- Graphic arts software vendors and print service providers (PSPs) have been cautiously and systematically changing how software is developed and purchased.
- According to Keypoint Intelligence – InfoTrends’ research, 42% of PSPs prefer to purchase their software through a subscription. Meanwhile, the preference for licensed software declined significantly year-over-year.
- The overwhelming criticism of cloud-based software is the inability to delay or control when software updates are pushed.
By Ryan McAbee
Back in 2011, the software market changed forever. That was the year when Adobe introduced its Creative Cloud software suite, which was purchased as a subscription. Two years later, Adobe announced that Creative Cloud would be its only choice moving forward. This marked the beginning of the end for licensed software—at least for Adobe.
Since that time, both graphic arts software vendors and print service providers (PSPs) have been cautiously and systematically changing how software is developed and purchased. Subscriptions (the payment method) and the cloud (the delivery method) do not have to be mutually exclusive, and most efforts have used both to deliver software-as-a-service (SaaS). At the same time, however, the path has not been easy on either side.
Signs of Change
Although the industry has not yet hit a “flash point” that would result in significant change, there are indications that this spark may not be far away. There are more SaaS solutions entering the market every year, so PSPs have more choices than ever before. Cloud-based solutions, which typically have a simplified user interface (UI), have steadily added sophisticated functionality to rival on-premises solutions. Most importantly, the attitudes and perceptions of PSPs have improved. According to research conducted by Keypoint Intelligence – InfoTrends earlier this year, 42% of PSPs prefer to purchase their software through a subscription. Meanwhile, the preference for licensed software declined by almost half in relation to just a year before.
Figure 1. How do you prefer to purchase graphic arts software today?

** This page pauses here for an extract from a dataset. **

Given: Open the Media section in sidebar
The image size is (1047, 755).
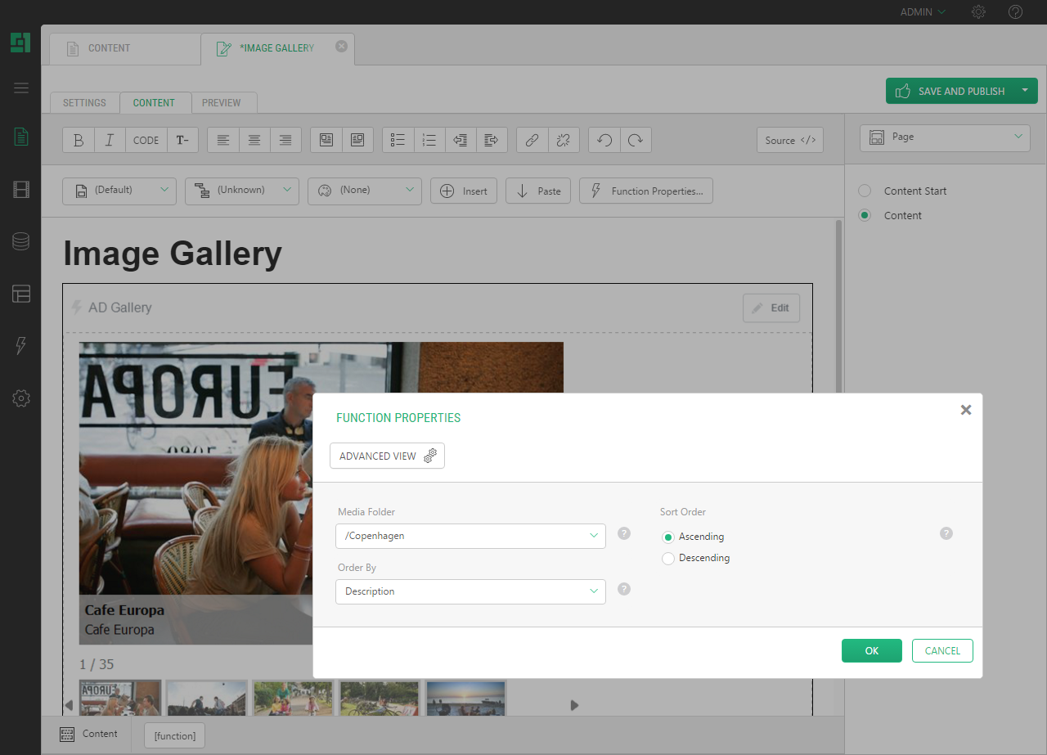Looking at the screenshot, I should pyautogui.click(x=21, y=191).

Source: North American Production Software Investment Outlook Surveys; Keypoint Intelligence – InfoTrends
Some things will still need to happen before cloud software adoption reaches its flash point and experiences some significant growth. Based on InfoTrends’ research and our conversations with printers, we believe that the following challenges must still be addressed:
- Purchasing methods for the software are still “old school.” SaaS solutions are used over the Internet, so why can’t you sign up for the solution and pay for it the same way?
- PSPs prize flexibility in pricing, and SaaS solutions still need to pass an ROI test. Beyond that, PSPs like having the ability to ramp service levels up and down on a month-to-month basis based on peak times and volumes. This can also benefit their cash flow.
- PSPs want to regain mission-critical controls. The overwhelming criticism of cloud-based software is the inability to delay or control when software updates are pushed. The importance and risk are higher when the solution has points of integration to other software components that can “break.”
- SaaS solutions are meant to be different, and PSPs will not migrate away from on-premises versions unless there is an added value associated with doing so. For example, Adobe increased the value of its Creative Suite over the years by developing an offline/online/app ecosystem around its core products.
The Bottom Line
Print service providers have shown that they are able and willing to purchase cloud-based software subscriptions from vendors if they see the value. Although vendors haven’t given them all the reasons they need to make the switch, cloud software has quite a bit of potential once the challenges to adoption have been addressed.
Ryan McAbee is an Associate Director for Keypoint Intelligence – InfoTrends' Production Workflow Consulting Service, which focuses on providing technology, business, and market insights to clients in the Digital Marketing & Media and Production Workflow markets. In this role, he is responsible for conducting market research, market analysis and forecasting, content development, industry training, and consulting with print service providers.